Stanislav Petrov was a lieutenant colonel of the Soviet Air Defence Forces who became known as "the man who single-handedly saved the world from nuclear war" for his role in the 1983 Soviet nuclear false alarm incident.

He was on duty at a Soviet nuclear early warning centre on September 26, 1983, when the system detected an incoming missile strike from the United States. According to the computer readouts, several missiles were launched. The protocol for the Soviet military would have been to retaliate with a nuclear attack of its own while the US missiles were still in the air. It was up to Petrov to confirm the incoming attack to the Soviet leaders. He took the decision that it was a false alarm. He reported a system malfunction. “I thought that the chances were 50-50 that the warning was real. Twenty-three minutes later I realised that nothing had happened.

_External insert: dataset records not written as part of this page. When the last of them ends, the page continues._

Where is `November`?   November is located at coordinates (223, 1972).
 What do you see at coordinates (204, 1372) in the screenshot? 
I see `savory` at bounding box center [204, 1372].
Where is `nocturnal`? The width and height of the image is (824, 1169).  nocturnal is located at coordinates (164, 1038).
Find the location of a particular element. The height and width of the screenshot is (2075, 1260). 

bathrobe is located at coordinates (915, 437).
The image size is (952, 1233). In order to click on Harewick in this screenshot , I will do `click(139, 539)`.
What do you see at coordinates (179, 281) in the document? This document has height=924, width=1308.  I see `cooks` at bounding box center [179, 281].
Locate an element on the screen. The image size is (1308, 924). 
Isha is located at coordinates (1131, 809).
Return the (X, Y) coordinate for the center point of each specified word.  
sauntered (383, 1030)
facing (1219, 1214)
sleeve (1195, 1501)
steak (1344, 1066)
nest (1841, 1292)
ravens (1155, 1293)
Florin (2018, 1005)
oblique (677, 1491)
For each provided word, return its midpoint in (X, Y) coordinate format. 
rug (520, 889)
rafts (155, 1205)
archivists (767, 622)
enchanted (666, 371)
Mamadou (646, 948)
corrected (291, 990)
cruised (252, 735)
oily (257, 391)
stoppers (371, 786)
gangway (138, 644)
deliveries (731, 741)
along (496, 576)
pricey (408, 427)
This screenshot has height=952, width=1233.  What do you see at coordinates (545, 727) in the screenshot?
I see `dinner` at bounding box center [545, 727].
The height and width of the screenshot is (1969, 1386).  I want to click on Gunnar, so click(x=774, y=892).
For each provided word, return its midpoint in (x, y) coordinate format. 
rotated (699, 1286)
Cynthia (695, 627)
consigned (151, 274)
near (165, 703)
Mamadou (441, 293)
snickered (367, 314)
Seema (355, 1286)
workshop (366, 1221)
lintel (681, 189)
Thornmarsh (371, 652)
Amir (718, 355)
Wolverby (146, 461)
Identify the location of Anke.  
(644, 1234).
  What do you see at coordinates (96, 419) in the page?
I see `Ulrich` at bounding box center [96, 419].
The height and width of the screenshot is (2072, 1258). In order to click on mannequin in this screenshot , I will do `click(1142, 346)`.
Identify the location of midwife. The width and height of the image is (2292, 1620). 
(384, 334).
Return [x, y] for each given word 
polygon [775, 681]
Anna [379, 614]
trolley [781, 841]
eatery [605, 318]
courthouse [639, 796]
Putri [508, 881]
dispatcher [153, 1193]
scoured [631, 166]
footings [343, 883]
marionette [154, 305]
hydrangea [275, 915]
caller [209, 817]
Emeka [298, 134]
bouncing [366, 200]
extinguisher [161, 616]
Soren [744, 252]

It was such a relief”, he recalled.

A later investigation concluded that the Soviet satellites had mistakenly identified sunlight reflecting on clouds as the engines of intercontinental ballistic missiles.

He was honoured by the Association of World Citizens at the UN headquarters in 2006 as “the man who averted a nuclear war”. In 2013, he was awarded the prestigious Dresden peace prize.

Stanislav Petrov died at 77 on May 19, 2017, in Fryazino, a Moscow suburb, where he lived alone on his pension.